In embodiments according to the disclosure, two approaches may be used to handle this mean-variance relationship: (a) transformation of the response; and (b) modeling the mean-variance relationship. In many cases, a transformation of the response variable can be used to decouple the variance of the data from the mean. Transformations suitable for use with methods according to the disclosure include the natural log and the square root; however, other transformations may be used. An example of a random effects model using a natural log transformation is represented by Equation 3:
ln(MCijk)=μ+ai+bijijk  Equation 3

In Equation 3, the term In refers to the natural logarithm. All of the other terms are as defined as described with respect to Equations 1 and 2, except that the terms are defined on the natural log scale. In some embodiments, the mean-variance relationship may be explicitly modeled. A general class of statistical models that allow for structured mean-variance relationships include, for example, generalized linear mixed models.

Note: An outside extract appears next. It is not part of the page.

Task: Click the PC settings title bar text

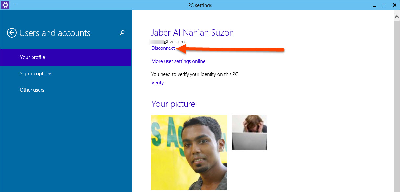Action: point(200,5)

FIG. 8 is a chart summarizing the quantification of contributions to overall variability from each of the sources. Referring back to FIG. 3, methods according to the disclosure further include step 310, identifying one or more opportunities to impact the overall variability. Each opportunity is associated with one or more executable steps for impacting variability. Each opportunity may be related to value or to grade recovery in general. For example, in a kiln application, executable steps may include actions such as altering charge time for a kiln, altering airflow in a kiln, sorting wood products before drying, altering how wood products are stacked, adjusting temperature, repairing a malfunctioning component, changing fan configuration, or other steps which may affect overall variability or value of the wood products. Similar executable steps may be applied in situations which involve drying processes and drying devices other than kilns. For example other drying devices may include veneer dryers or rotary-drum dryers. Other drying processes may include air drying or shed drying. A person of ordinary skill in the art will appreciate that executable steps not explicitly listed herein are contemplated to be within the scope of the disclosure.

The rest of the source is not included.